(Supplied passage begins)

Statement: Environment Oregon state director heads to White House event to celebrate Inflation Reduction Act

Media Contacts
Susan Kaplan

Former Media Relations Manager

PORTLAND— Four weeks after President Joe Biden signed into law the Inflation Reduction Act, the White House will host an event on Sept. 13 to celebrate this unprecedented plan to fund climate action. Environment Oregon state director Celeste Meiffren-Swango will join about a dozen colleagues from The Public Interest Network and hundreds of other people at the ceremony in Washington. She is available for interviews leading up to or after the 3:00 p.m. ET event on Tuesday.

The Inflation Reduction Act includes the United States’ largest investment ever in policies designed to stymie climate change. It allocates roughly $370 billion in tax credits and other programs to expand clean energy and reduce planet-warming pollution. Oregonians, our communities and school districts can take advantage of these opportunities. The law invests in:

  • Clean energy: The United States has enough wind and solar resources to power the country many times over, according to a report by Environment America Research & Policy Center. The Inflation Reduction Act includes $9 billion in consumer home energy rebate programs to electrify home appliances and for energy efficient retrofits; 10 years of consumer tax credits to make heat pumps, rooftop solar, electric HVAC and water heaters more affordable so homes can be more energy efficient and run on clean energy; and a $10 billion investment tax credit to build clean technology manufacturing facilities, including facilities that make electric vehicles, wind turbines and solar panels.

(Supplied passage ends)

* _Task brief_: Quote the Environment Oregon statement above word for word, covering the stretch from "Former Media Relations" through "event on Tuesday.".

(Provided information begins)

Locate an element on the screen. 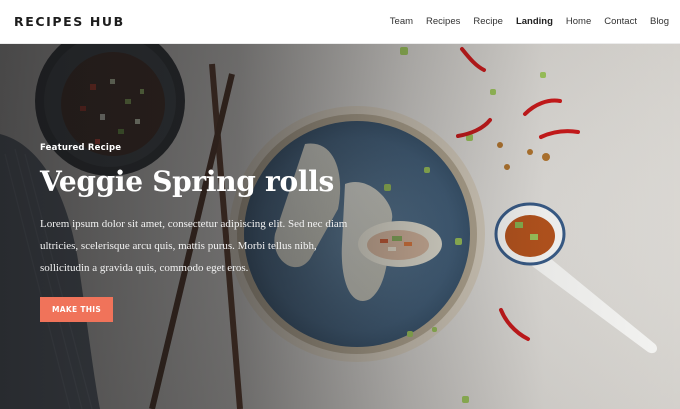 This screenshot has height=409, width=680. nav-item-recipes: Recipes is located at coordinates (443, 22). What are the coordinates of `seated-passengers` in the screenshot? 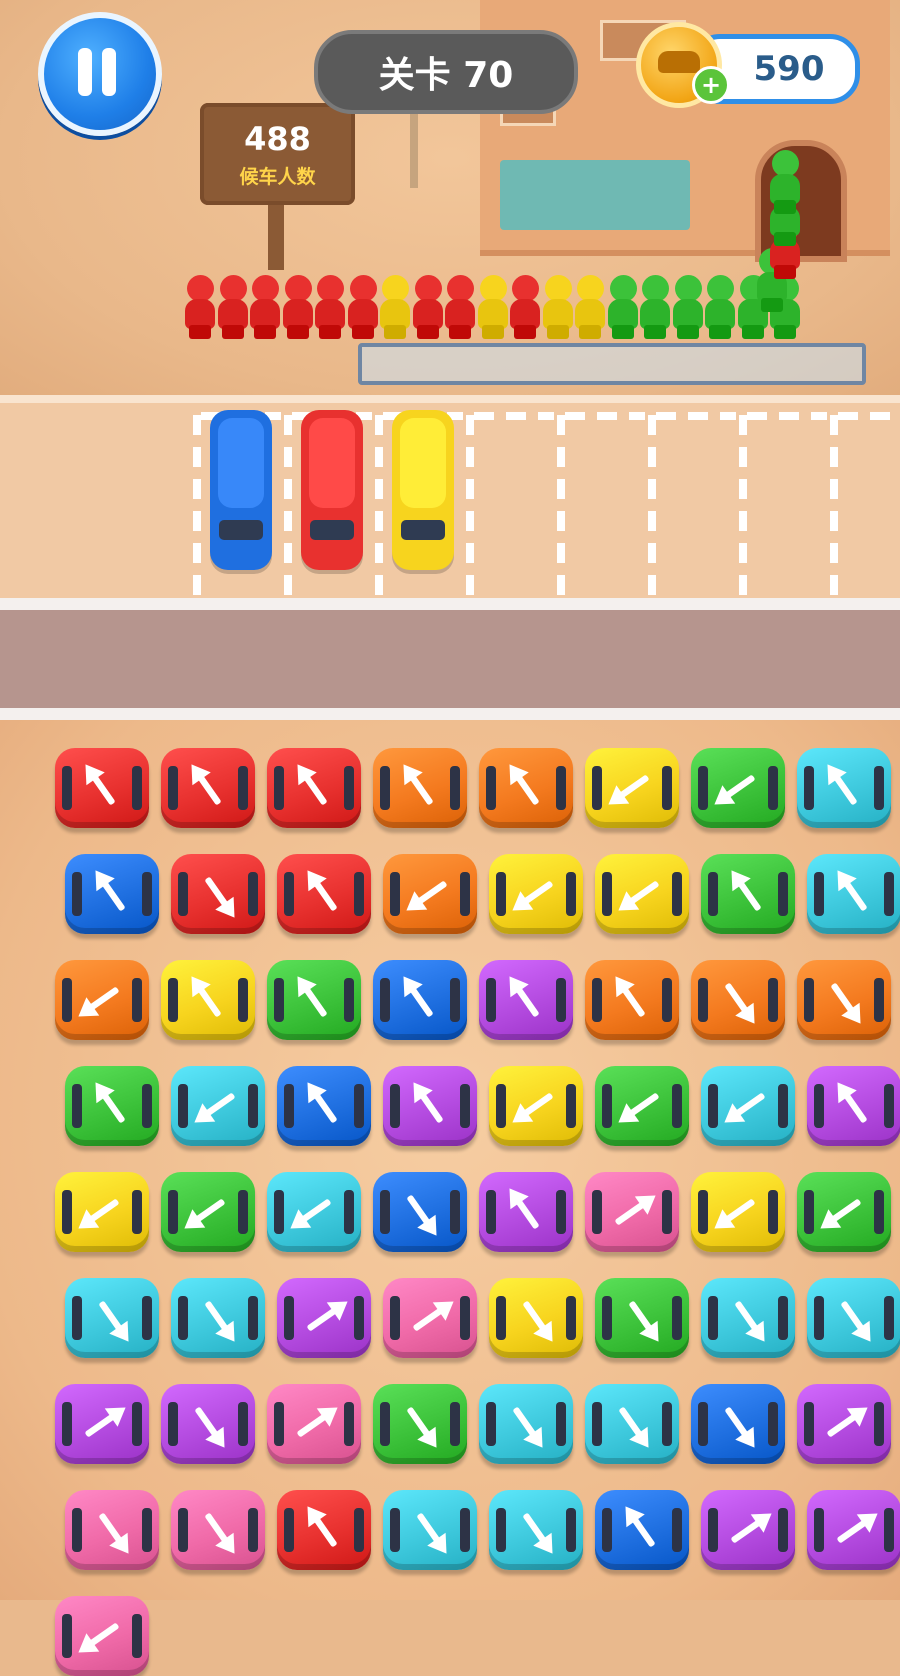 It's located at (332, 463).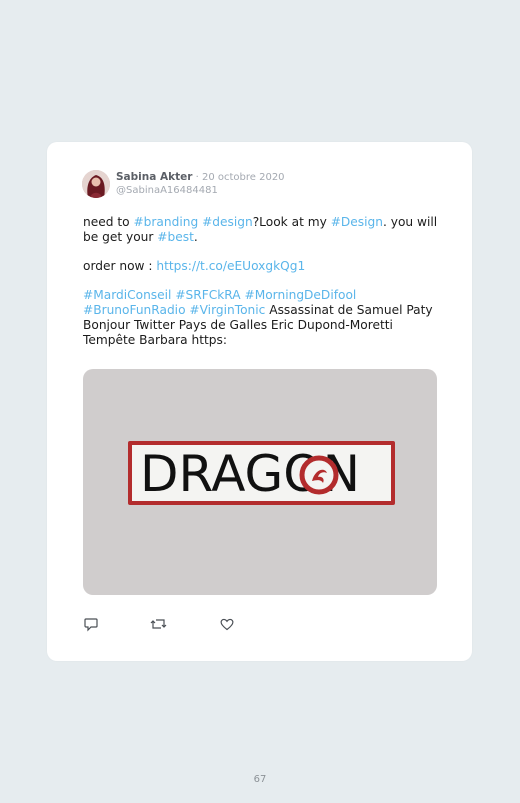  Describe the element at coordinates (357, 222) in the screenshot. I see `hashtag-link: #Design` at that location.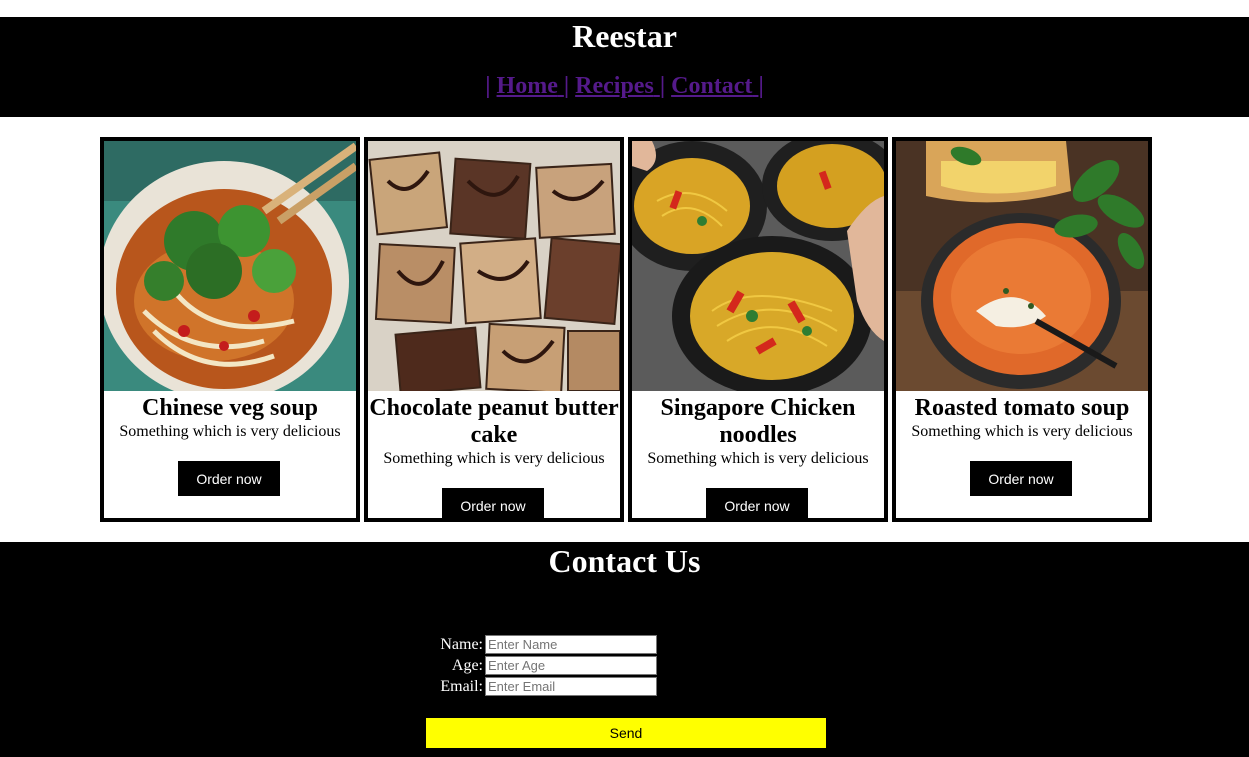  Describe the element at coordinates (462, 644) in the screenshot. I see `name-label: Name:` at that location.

(Provided information ends)
(Provided information begins)

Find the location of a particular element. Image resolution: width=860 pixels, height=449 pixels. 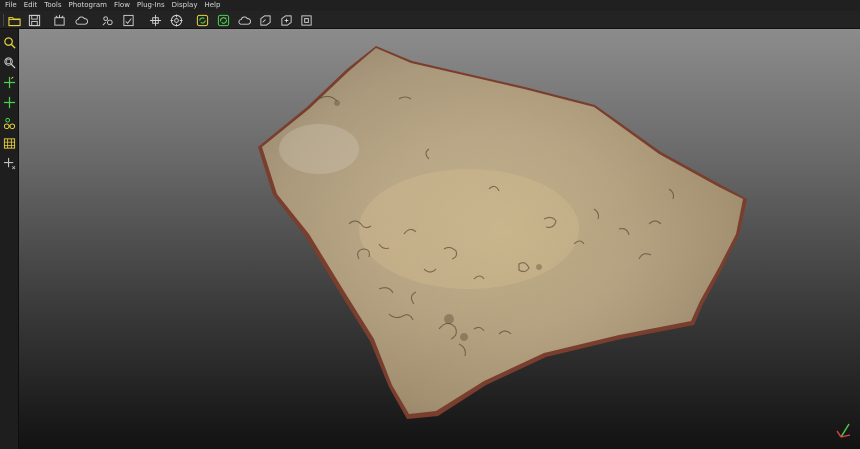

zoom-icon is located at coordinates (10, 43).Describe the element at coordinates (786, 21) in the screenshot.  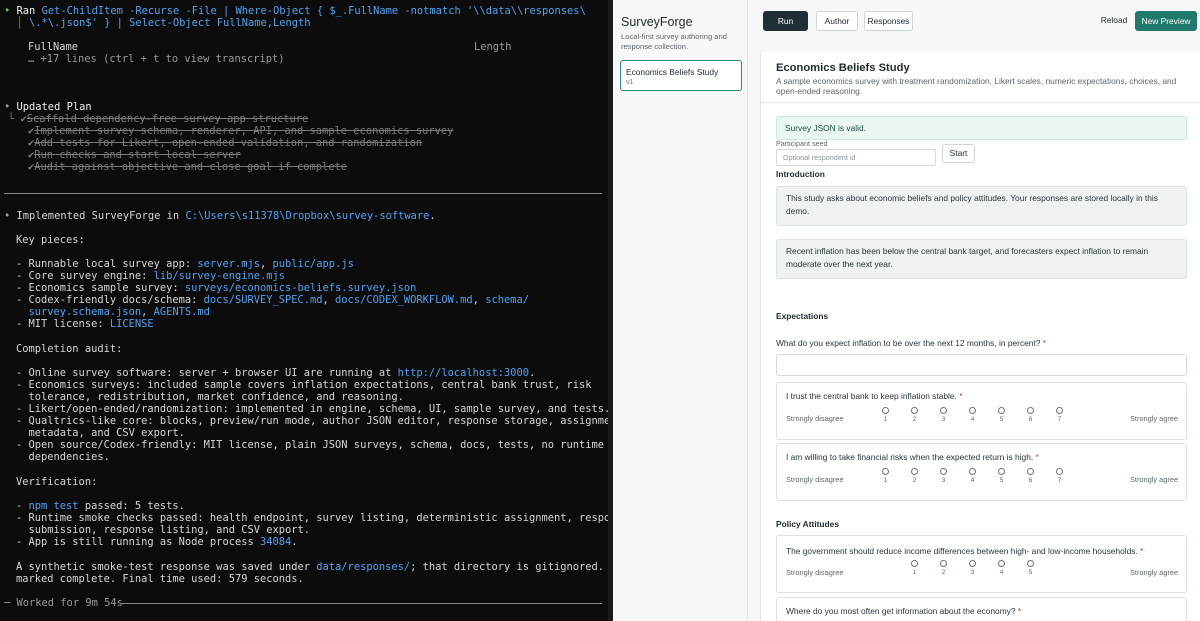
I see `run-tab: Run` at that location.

(Provided information ends)
(Provided information begins)

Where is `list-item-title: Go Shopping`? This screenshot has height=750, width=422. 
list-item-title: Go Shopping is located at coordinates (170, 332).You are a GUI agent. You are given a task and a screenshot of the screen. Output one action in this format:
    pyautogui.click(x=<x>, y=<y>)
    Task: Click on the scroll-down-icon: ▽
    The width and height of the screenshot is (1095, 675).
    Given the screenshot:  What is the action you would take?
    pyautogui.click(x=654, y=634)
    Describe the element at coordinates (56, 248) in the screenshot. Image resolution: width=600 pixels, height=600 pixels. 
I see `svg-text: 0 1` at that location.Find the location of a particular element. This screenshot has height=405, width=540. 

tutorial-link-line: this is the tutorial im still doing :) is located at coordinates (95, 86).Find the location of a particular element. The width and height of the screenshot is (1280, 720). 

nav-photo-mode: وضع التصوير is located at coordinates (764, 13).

(Provided information ends)

* _Reply to the exercise_:
Former Media Relations Manager

PORTLAND— Four weeks after President Joe Biden signed into law the Inflation Reduction Act, the White House will host an event on Sept. 13 to celebrate this unprecedented plan to fund climate action. Environment Oregon state director Celeste Meiffren-Swango will join about a dozen colleagues from The Public Interest Network and hundreds of other people at the ceremony in Washington. She is available for interviews leading up to or after the 3:00 p.m. ET event on Tuesday.